1 Plotting functions

To use the plotting extension, you need to activate the SVMakieExt.jl extension by importing the desired plotting package:

using CairoMakie

# or

using GLMakie

1.1 Bode plot

A Bode plot is a graph of the magnitude and phase of a transfer function versus frequency.

bode_plot

bode_plot(freq, y...; lw = 1., xlabel = "Frequency (Hz)", xscale = identity,
          axis_tight = true, isdeg = false, layout = :vertical,
          ref_dB = 1., legend = (active = false, position = :rt, entry = " "))

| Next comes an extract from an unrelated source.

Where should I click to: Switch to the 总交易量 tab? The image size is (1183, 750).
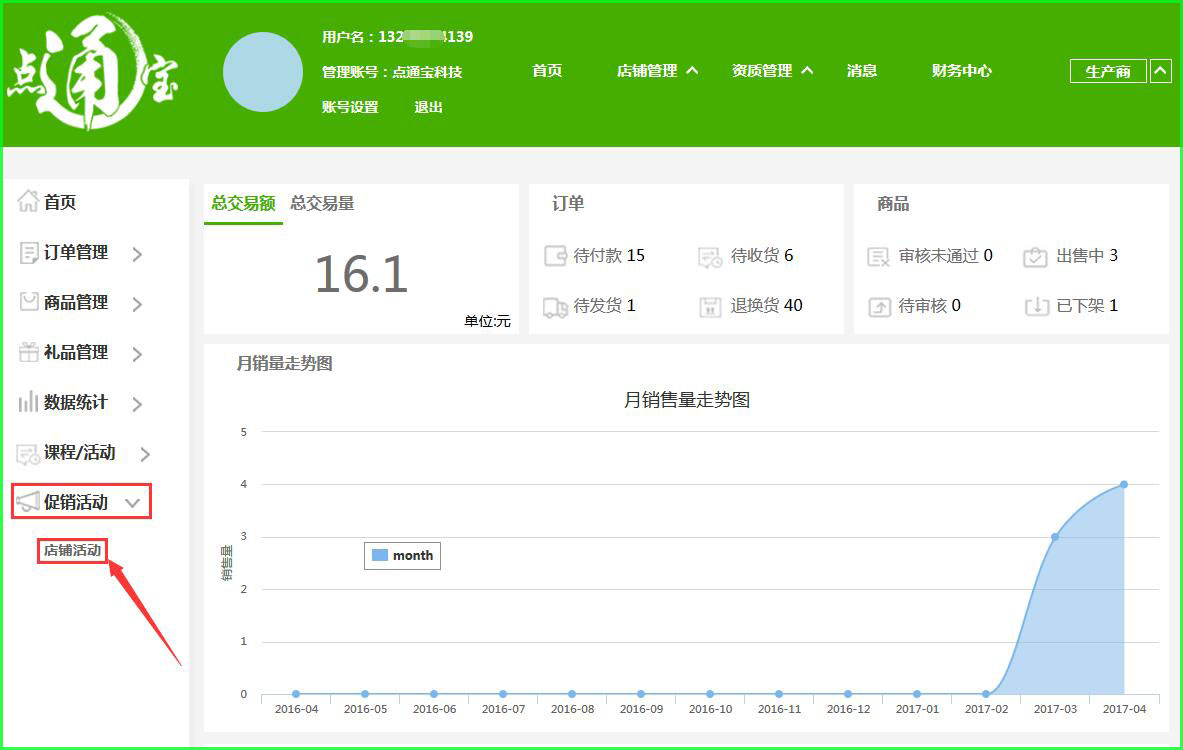pos(322,203)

Plot Bode diagram of a frequency response or a FRF.

Inputs

freq: Frequency range of interest
y: Frequency response or FRF
lw: Line width
xlabel: x-axis label
xscale: x-axis scale (default: :log)
axis_tight: Tight axis (default: false)
isdeg: Phase in degrees (default: false)
layout: Layout of the plot (default: :vertical)
ref_dB: Reference value for magnitude (default: 1.)
legend: Legend parameters (default: (active = false, position = :rt, entry = " "))

Output

fig: Figure

# Initialize a Sdof type
m = 1.
f0 = 10.
ξ = 0.01
sdof = Sdof(m, f0, ξ)

# Computation parameters
freq = 1.:0.01:30.

# Compute the FRF
prob_frf = SdofFRFProblem(sdof, freq)
H = solve(prob_frf).u

# Bode plot
bode_plot(freq, H)

1.2 Nyquist plot

The Nyquist plot is either a 2D or 3D plot. In 2D, it is a graph of the imaginary part versus the real part of the transfer function. In 3D, it is a graph of the imaginary part versus the real part of the transfer function and the frequency.

1.2.1 2D plot

nyquist_plot

nyquist_plot(y)

Plot Nyquist diagram

Inputs

y: Complex data vector

Output

fig: Figure

nyquist_plot(H)

1.2.2 3D plot

nyquist_plot

nyquist_plot(freq, y, xlab = "Frequency (Hz)";
             projection = false)

Plot Nyquist diagram in 3D

Inputs

freq: Frequency range
y: Complex vector
ylabel: y-axis label
projection: Projection of the curve on the xy, yz, and xz planes (default: false)
- on the xy plane: (freq, real(y))
- on the yz plane: (imag(y), freq)
- on the xz plane: (real(y), imag(y))

Output

fig: Figure

nyquist_plot(freq, H, projection = true)

1.3 Waterfall plot

A waterfall plot is a 3D plot with a partial curtain along the y-axis.

waterfall_plot

waterfall_plot(x, y, z; zmin = minimum(z), lw = 1.,
               colorline = :auto, colmap = :viridis, colorband = (:white, 1.),
               xlabel = "x", ylabel = "y", zlabel = "z", edge = true,
               axis_tight = false, xlim = [minimum(x), maximum(x)],
               ylim = [minimum(y), maximum(y)], zlim = [zmin, maximum(z)])

Plot a waterfall plot.

Inputs

x: x-axis values
y: y-axis values
z: z-axis values
zmin: minimum value of z-axis
lw::Real: linewidth
colorline: color of the lines
colmap: Name of the colormap
colorband: Tuple defining the color of the band
- color : Color
- alpha : Alpha value for transparency
xlabel: x-axis label
ylabel: y-axis label
zlabel: z-axis label
edge: Display edges (default: true)
axis_tight: Tight axis (default: false)
xlim: x-axis limits
ylim: y-axis limits
zlim: z-axis limits

Output

fig: Figure

x = range(0., 2π, 100)
y = range(0., 1., 5)

nx = length(x)
ny = length(y)
z = zeros(ny, nx)

for i in eachindex(y)
    z[i, :] = sin.(i*x/2.)
end

waterfall_plot(x, y, z, xlim = [-0.1, 2π + 0.1], ylim = [-0.1, 1.1])

1.4 Stabilization plot

The stabilization plot is used in the context of the modal analysis to plot the Stabilization diagram.

stabilization_plot

stabilization_plot(stab::StabilizationAnalysis, indicator; display_poles)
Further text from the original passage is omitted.